Apesar de os testes de genealogia genética terem seus preços cada vez mais acessíveis, as respostas fornecidas a respeito deles reiteram a discrepância evidenciada antes: pessoas brancas contratam esses testes com frequência maior (52%) que pessoas pretas (17%) e pardas (3%), novamente com predominância dos mesmos estados do Sudeste: São Paulo (27%), Rio de Janeiro (15%) e Minas Gerais (6%). Isso talvez ajude a entender o que parece ser uma baixa representatividade de amostras de pessoas não brancas e de outras regiões nos resultados das plataformas dos laboratórios e nas discussões em grupo temáticos do Facebook.

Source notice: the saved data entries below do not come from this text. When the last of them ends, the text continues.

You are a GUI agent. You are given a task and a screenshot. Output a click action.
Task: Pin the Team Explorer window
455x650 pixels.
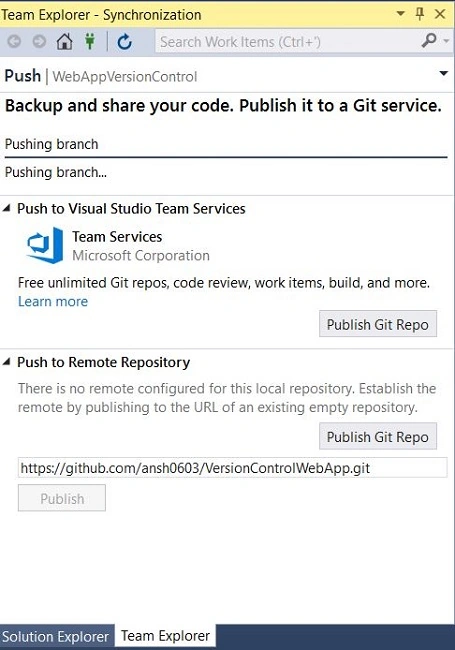point(420,14)
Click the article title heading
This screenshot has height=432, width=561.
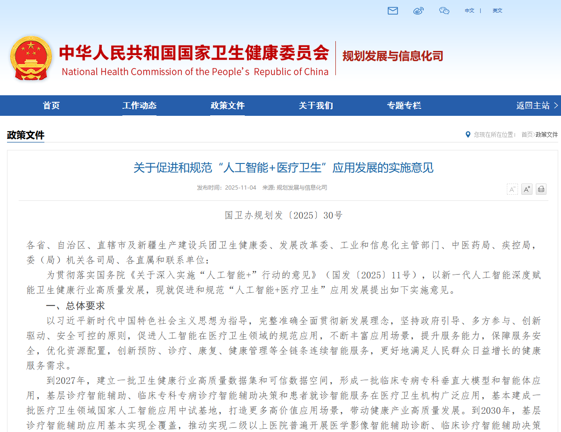click(283, 168)
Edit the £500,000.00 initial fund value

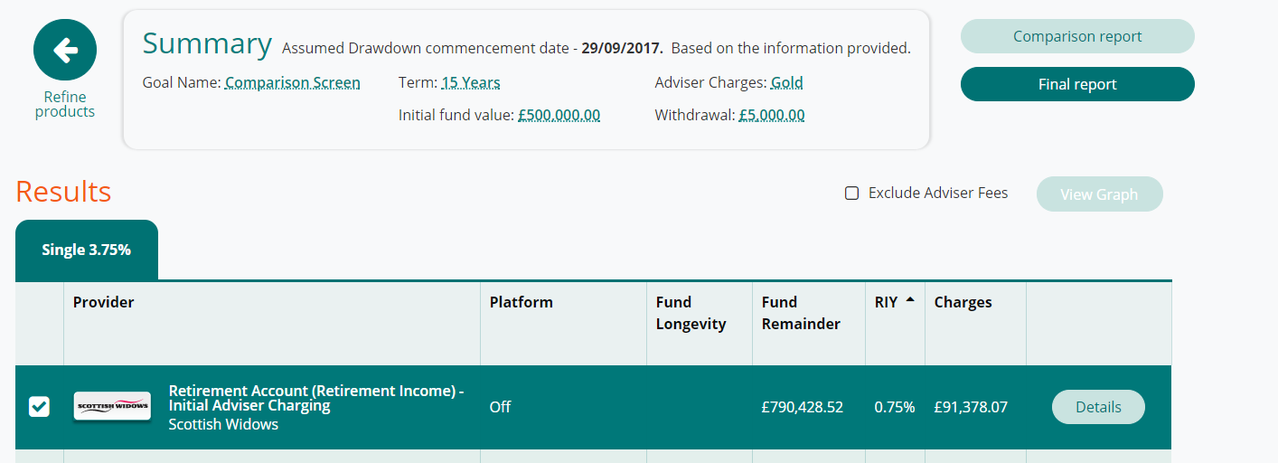[559, 116]
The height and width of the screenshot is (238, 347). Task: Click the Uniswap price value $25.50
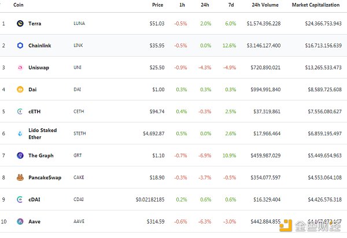point(156,68)
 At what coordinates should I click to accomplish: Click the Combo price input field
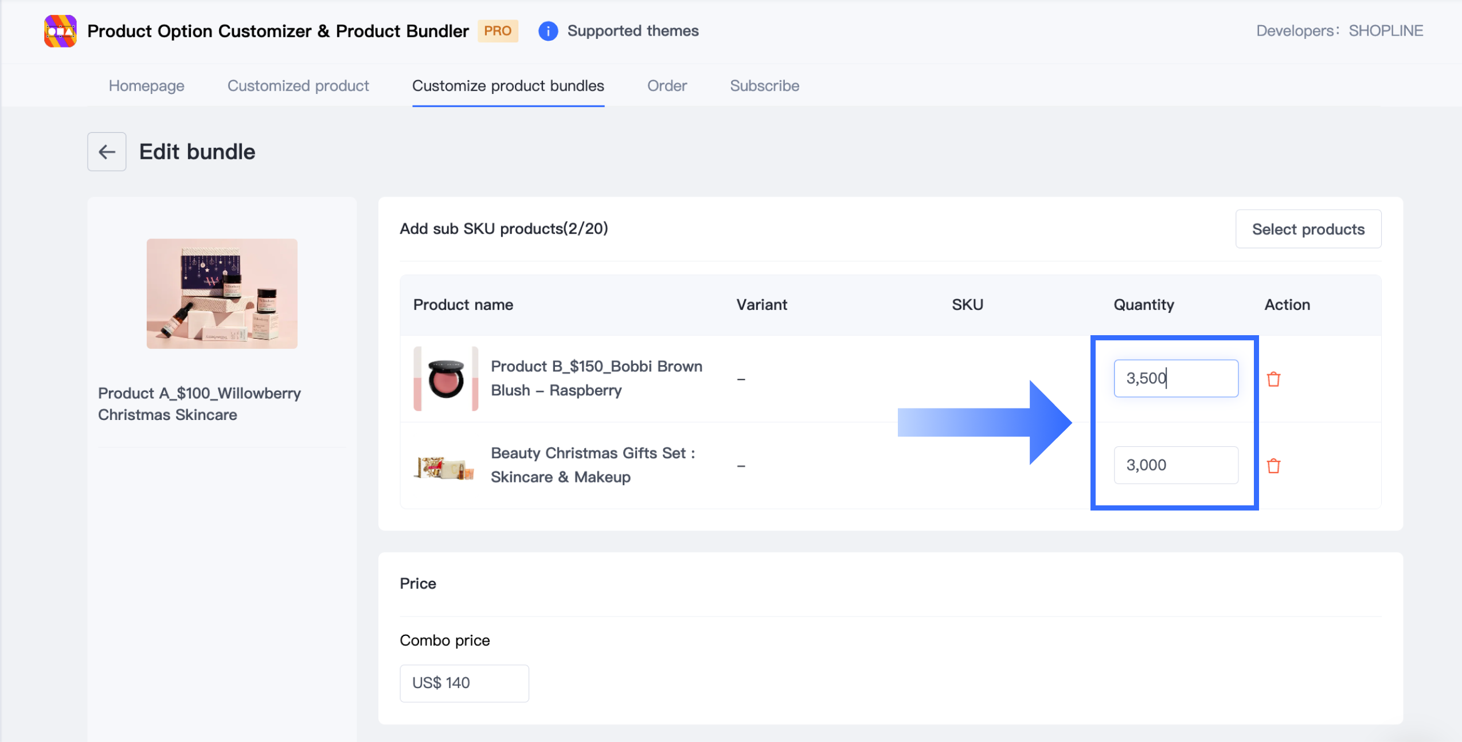[x=464, y=683]
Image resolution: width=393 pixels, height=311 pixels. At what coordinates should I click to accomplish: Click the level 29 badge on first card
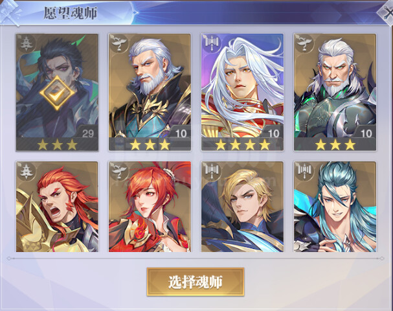[x=87, y=133]
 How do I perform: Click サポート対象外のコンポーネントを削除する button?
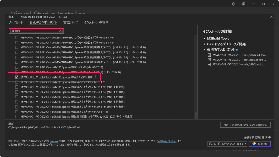coord(246,125)
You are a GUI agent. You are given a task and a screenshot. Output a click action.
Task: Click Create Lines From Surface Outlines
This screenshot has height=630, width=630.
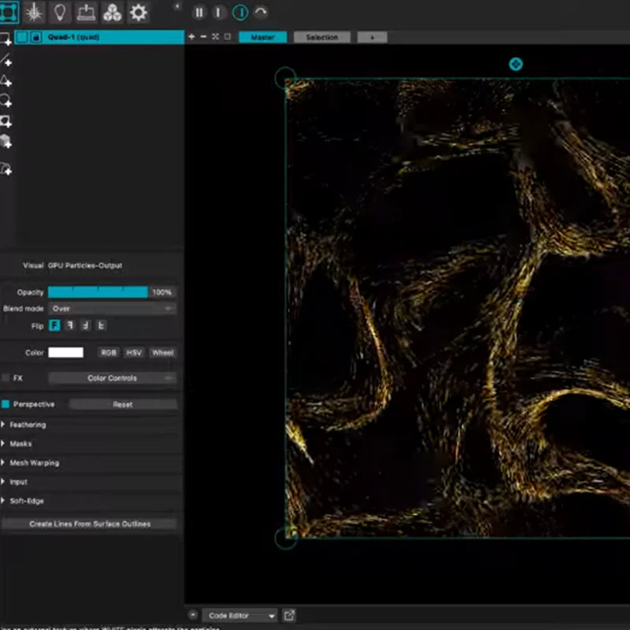coord(91,524)
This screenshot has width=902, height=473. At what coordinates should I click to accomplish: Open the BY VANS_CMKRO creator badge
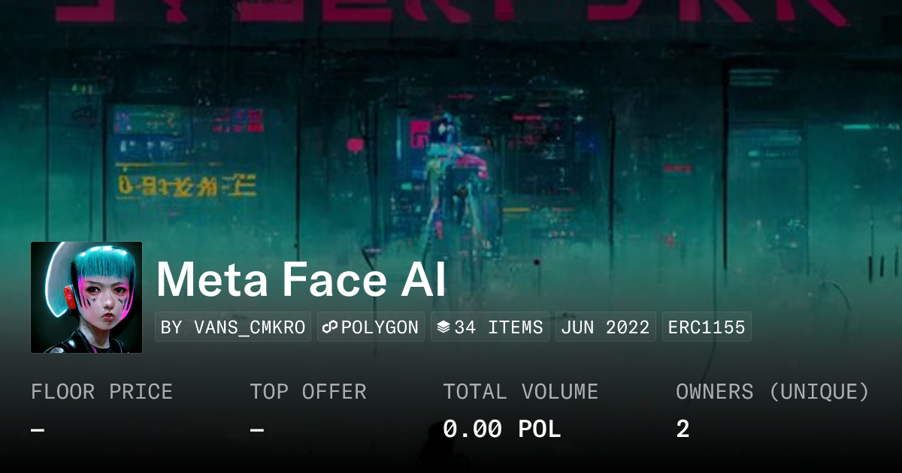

Apesar de a amostragem obtida ser tão pouco representativa da população afrodescendente, a maioria (82%) dos 60 respondentes autodeclarados brancos que fizeram um teste de genealogia genética teve confirmada uma ascendência africana de que já tinha conhecimento. Desse universo, no entanto, 29% declararam que nunca se aprofundaram no assunto, ou seja, aparentemente não tiveram interesse em buscar saber mais. Em minha experiência de autor tanto de obra de divulgação quanto de curso sobre genealogia afrodescendente, observo há algum tempo certo desinteresse pelo tema no público que busca capacitação geral para pesquisa.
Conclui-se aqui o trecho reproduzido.